Recursive #[serde(deserialize_with)] definition

Pzixel · January 25, 2022, 10:28pm

Hi everyone. I have a problem which is too big to ask here so I have a following MRE which may not show WHY i need this but I assure you I do.

Consider following snippet:

#[derive(Deserialize)]
struct Foo {
    #[serde(deserialize_with = "deserialize_my_i32")]
    bar: i32,
    #[serde(deserialize_with = "?????")]
    other_bars: Vec<i32>,
    also_bars: Vec<i32>
}

fn deserialize_my_i32<'de, D>(deserializer: D) -> Result<i32, D::Error> where D: Deserializer<'de> {
    Ok(10)
}

Here we go, I have my custom deserialize for i32 which performs addition logic (e.g. parses from different bases etc) and i want some fields to (resursively!) use it and some not. The problem is this code will fail because it only parses i32 but I apply this attribute to Vec. Desired result here is vec full of 10s. But another field should use default deserializer and be unaffected.

Newtypes has desired behavior: they work recursively.
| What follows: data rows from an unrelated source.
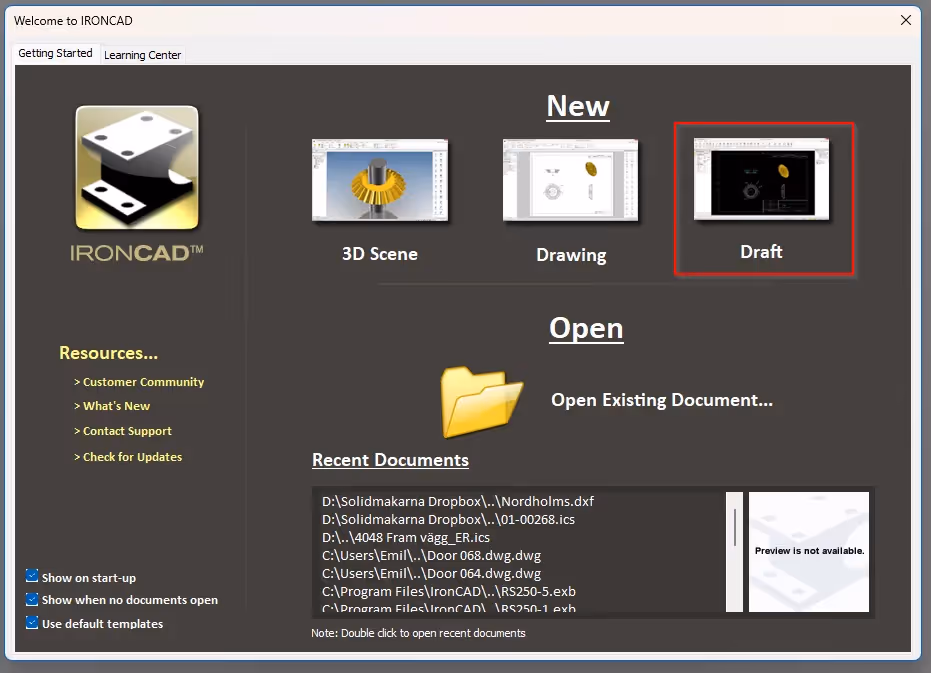
Task: Switch to the Learning Center tab
Action: (142, 55)
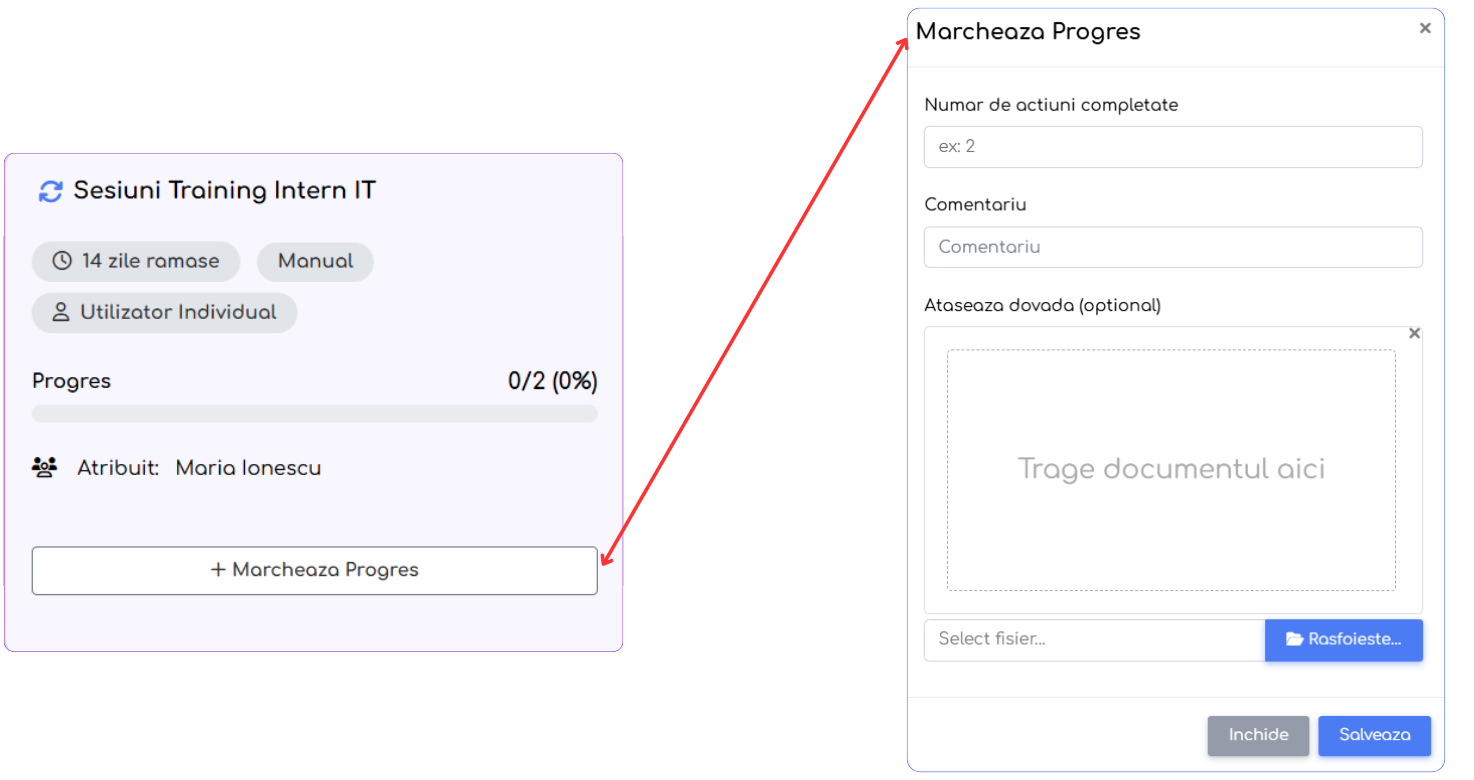
Task: Click the Utilizator Individual badge
Action: pyautogui.click(x=164, y=312)
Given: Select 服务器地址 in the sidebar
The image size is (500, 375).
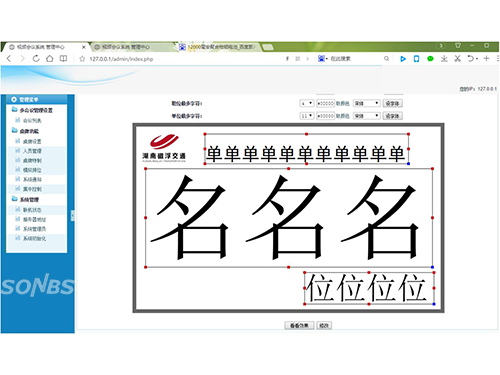Looking at the screenshot, I should (x=34, y=219).
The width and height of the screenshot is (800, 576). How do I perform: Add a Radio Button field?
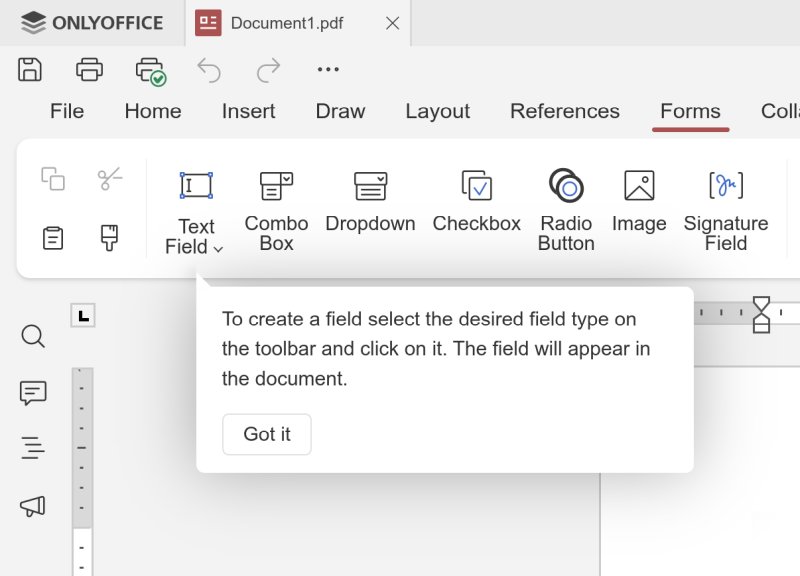coord(565,200)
But they tend to double every model in my codebase which is pain so I'd like to avoid it if possible.

I'm sorry if I didn't formulate it correctly, it's late night here and I've lost clarity of my mind a bit

In a nutshell, I'd like this code to compile:

use serde::Deserializer;
use serde::Deserialize;

fn my_cool_des_u8<'de, D>(deserializer: D) -> Result<u8, D::Error> where D: Deserializer<'de> {
    todo!()
}

fn my_cool_des_i16<'de, D>(deserializer: D) -> Result<i16, D::Error> where D: Deserializer<'de> {
    todo!()
}

#[derive(Deserialize)]
struct Foo {
    #[serde(deserialize_with = "my_cool_des_u8")]
    small: u8,
    #[serde(deserialize_with = "my_cool_des_i16")]
    avg: i16,
    #[serde(deserialize_with = "my_cool_des_u8")]
    big: Vec<u8>,
    #[serde(deserialize_with = "my_cool_des_i16")]
    huge: Vec<i16>,
    unrelated: Vec<i16> // note no attribute here - should use default deserializer
}

jonasbb · January 25, 2022, 11:39pm

You can try the serde_with crate. The syntax is slightly different, but you can use it with most std collection types.
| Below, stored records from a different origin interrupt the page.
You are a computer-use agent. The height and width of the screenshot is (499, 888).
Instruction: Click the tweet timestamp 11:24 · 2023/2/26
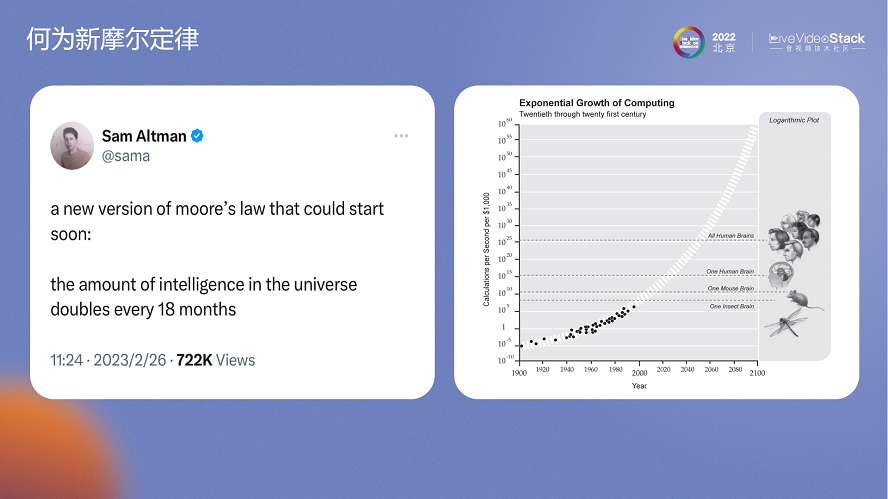[x=108, y=360]
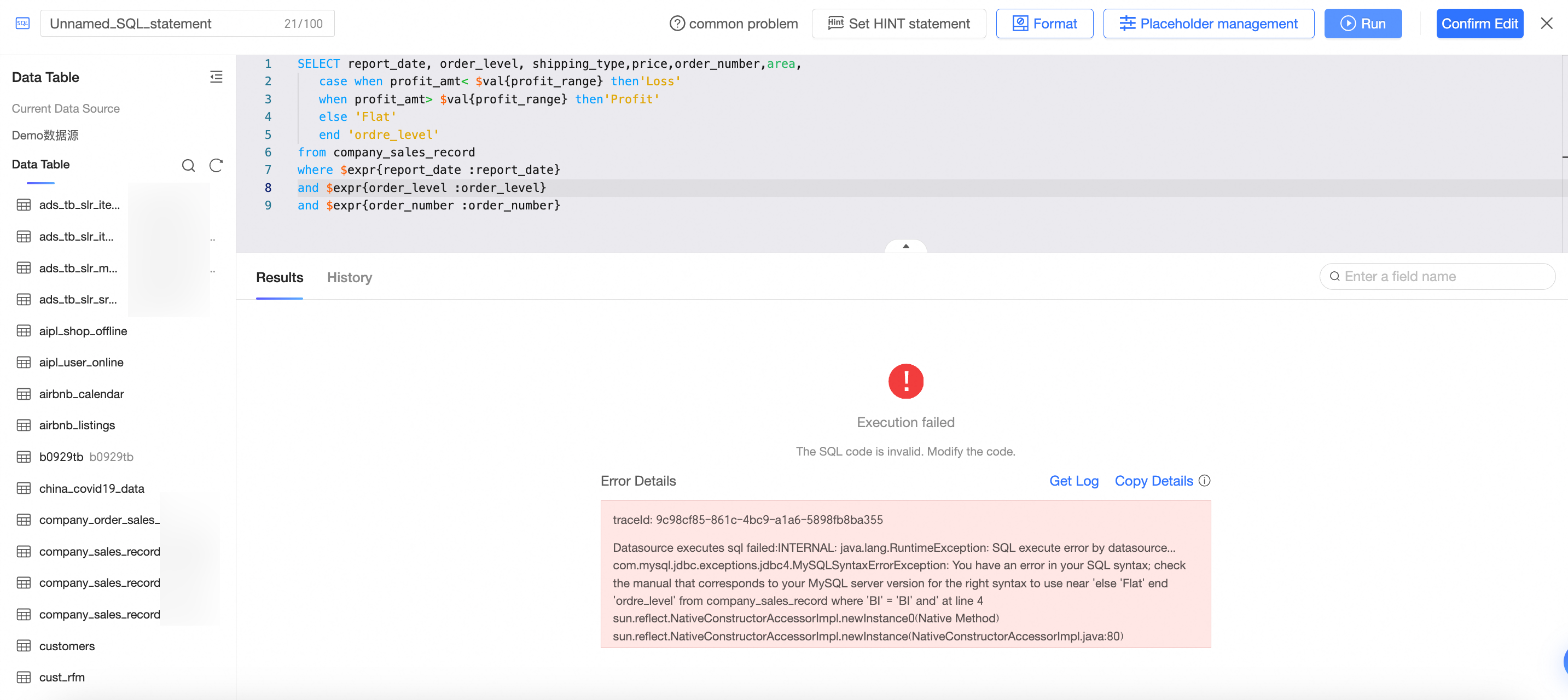The image size is (1568, 700).
Task: Switch to the History tab
Action: click(x=349, y=278)
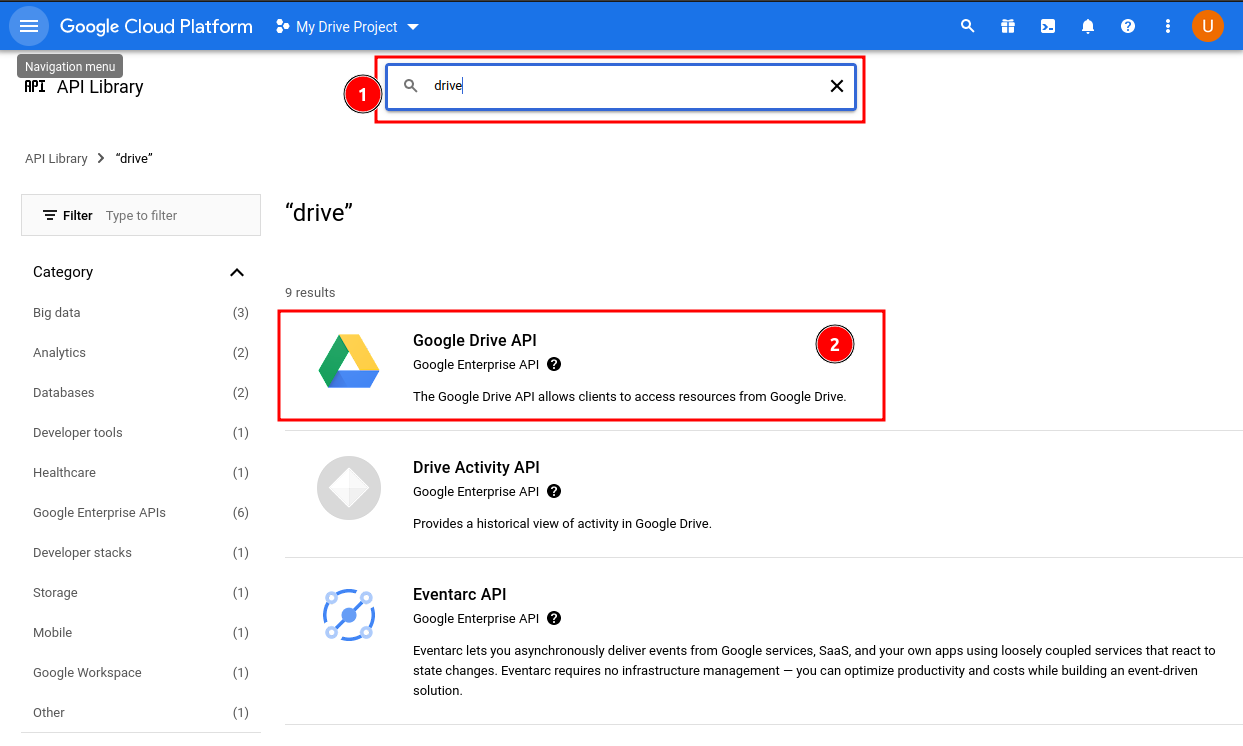Select the Google Workspace category
The image size is (1243, 746).
coord(141,673)
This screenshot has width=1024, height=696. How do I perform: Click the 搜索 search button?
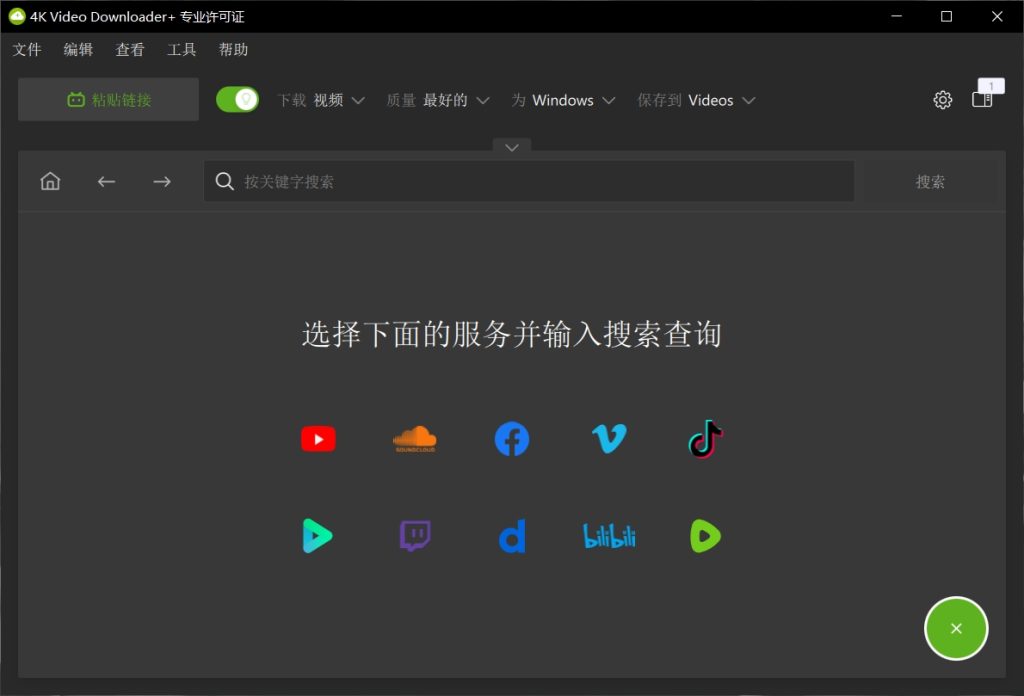[931, 181]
You can write your example like this:

use serde::Deserializer;
use serde::Deserialize;

struct MyCoolDesi16;
impl<'de> serde_with::DeserializeAs<'de, i16> for MyCoolDesi16 {
    fn deserialize_as<D>(deserializer: D) -> Result<i16, D::Error>
    where
        D: Deserializer<'de>,
    {  
        todo!()
    }
}

#[serde_with::serde_as]
#[derive(Deserialize)]
struct Foo {
    #[serde_as(deserialize_as = "MyCoolDesi16")]
    avg: i16,
    #[serde_as(deserialize_as = "Vec<MyCoolDesi16>")]
    huge: Vec<i16>,
    unrelated: Vec<i16> // note no attribute here - should use default deserializer
}

Pzixel · January 26, 2022, 8:57am

Thank you stranger so much. It's really pretty awesome.
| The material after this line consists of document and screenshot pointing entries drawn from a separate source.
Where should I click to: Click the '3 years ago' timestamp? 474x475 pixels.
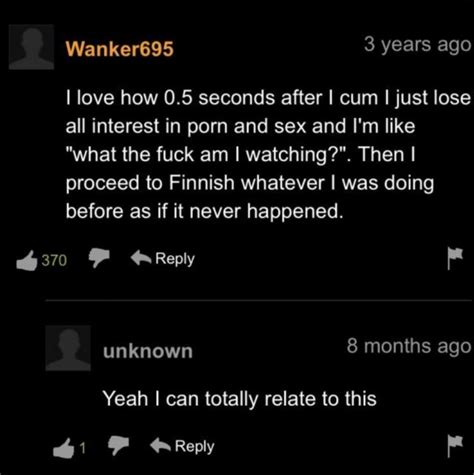[x=417, y=45]
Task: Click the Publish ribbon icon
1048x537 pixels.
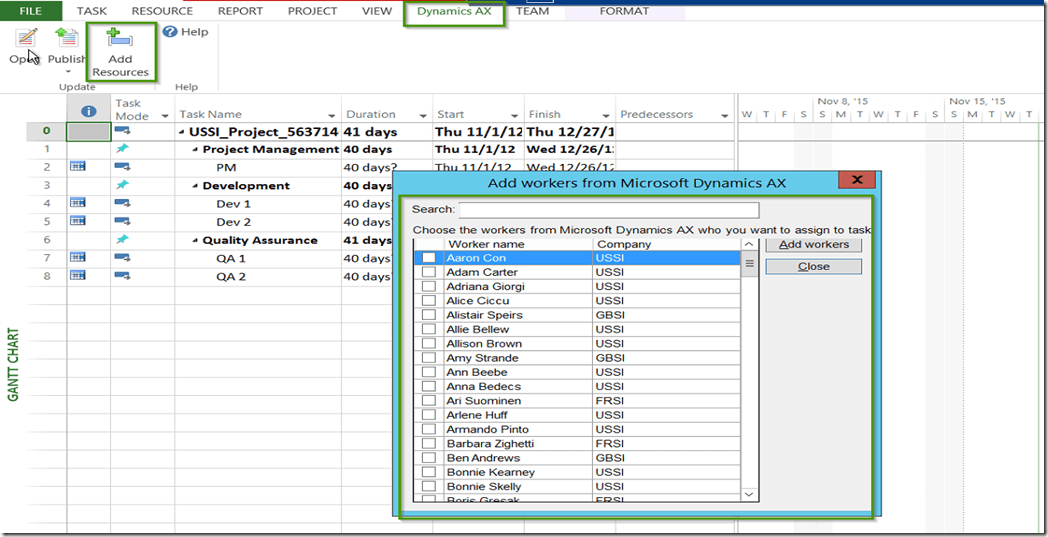Action: [67, 39]
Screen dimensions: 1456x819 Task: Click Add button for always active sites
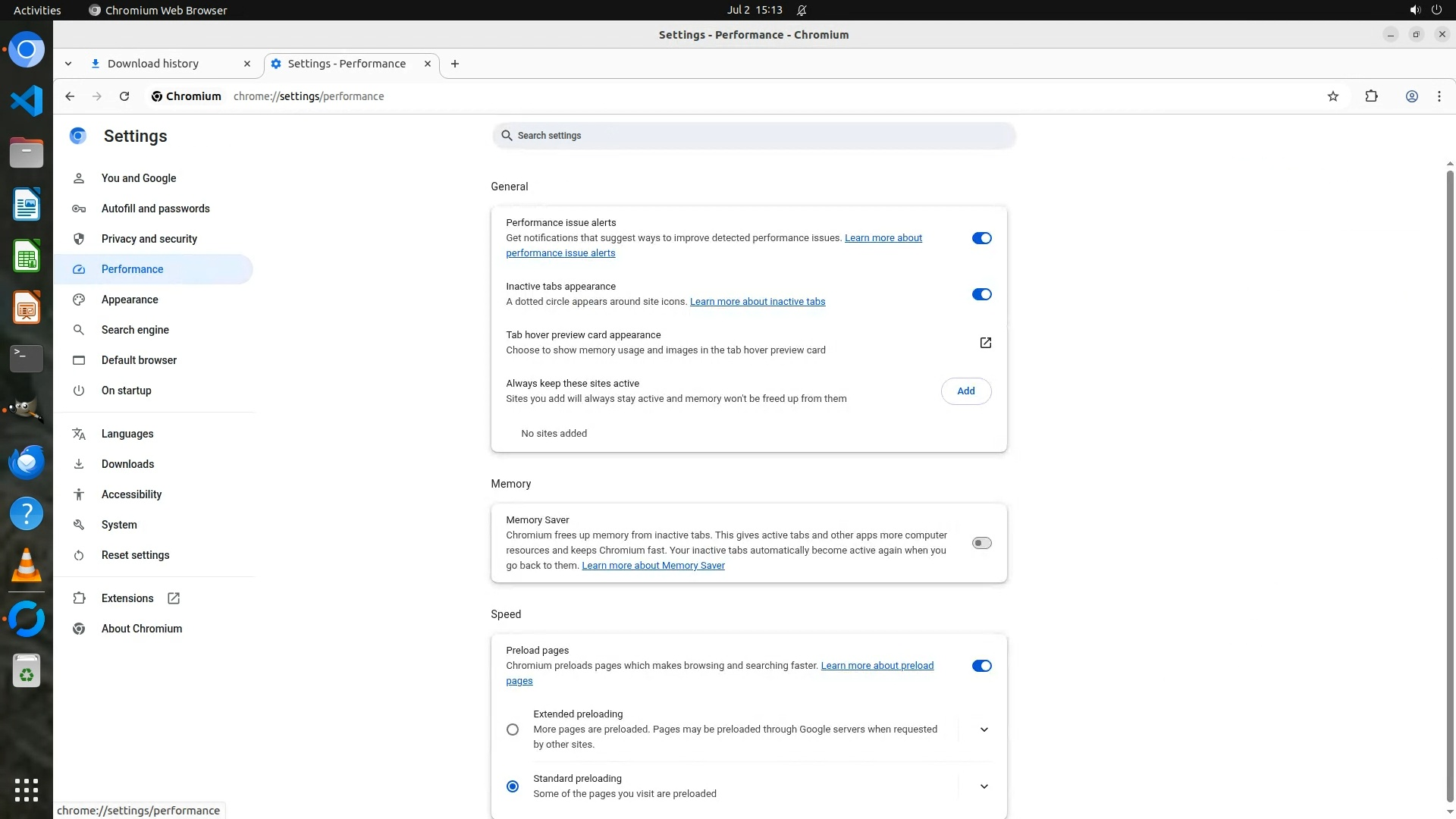(965, 391)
Unfortunately it doesn't work for custom types like I'd like to deserialize something in fnv::FnvHashSet. But it doesn't implement required traits and I cannot neither due to orphan rules. But it will work for 99% cases I suppose

jonasbb · January 26, 2022, 12:42pm

The DeserializeAs trait is always implementable for a local type and allows you to "extend" any type without worrying about orphan rules. Concretely, this means you can write this:

struct MyCustomHashSetDeserialize<T>;
impl<'de, T> serde_with::DeserializeAs<'de, FnvHashSet<T>> for MyCustomHashSetDeserialize<T>;

// usage
#[serde_as(deserialize_as = "MyCustomHashSetDeserialize<MyCoolDesi16>")]
huge: FnvHashSet<i16>,

In the case of fnv::FnvHashSet, which is only an alias for std::collections::HashSet this is hopefully just an oversight of not accounting for the hashing type parameter. An issue would be a good first step to get that fixed.

Pzixel · January 26, 2022, 2:08pm

The DeserializeAs trait is always implementable for a local type

Well this is exactly the point. How does one implement custom deserializer for say SmallVec<[i32; 4]>?

I wonder if it's even possible to implement on serde_with level without GATs...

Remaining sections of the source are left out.